**Task directions**
Every line of the records counts; transcribe each one exactly.

---------- Records provided ----------

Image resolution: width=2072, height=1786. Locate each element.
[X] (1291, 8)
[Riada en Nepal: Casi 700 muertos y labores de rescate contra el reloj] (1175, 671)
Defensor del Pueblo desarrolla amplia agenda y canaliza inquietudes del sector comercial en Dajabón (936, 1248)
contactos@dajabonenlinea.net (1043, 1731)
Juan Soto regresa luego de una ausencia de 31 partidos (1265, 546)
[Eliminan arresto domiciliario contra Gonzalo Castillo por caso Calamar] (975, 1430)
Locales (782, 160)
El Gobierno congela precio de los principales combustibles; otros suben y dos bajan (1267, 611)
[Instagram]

----------

**Output for this task**
Image resolution: width=2072, height=1786. Locate each element.
[X] (1291, 8)
[Riada en Nepal: Casi 700 muertos y labores de rescate contra el reloj] (1175, 671)
Defensor del Pueblo desarrolla amplia agenda y canaliza inquietudes del sector comercial en Dajabón (936, 1248)
contactos@dajabonenlinea.net (1043, 1731)
Juan Soto regresa luego de una ausencia de 31 partidos (1265, 546)
[Eliminan arresto domiciliario contra Gonzalo Castillo por caso Calamar] (975, 1430)
Locales (782, 160)
El Gobierno congela precio de los principales combustibles; otros suben y dos bajan (1267, 611)
[Instagram]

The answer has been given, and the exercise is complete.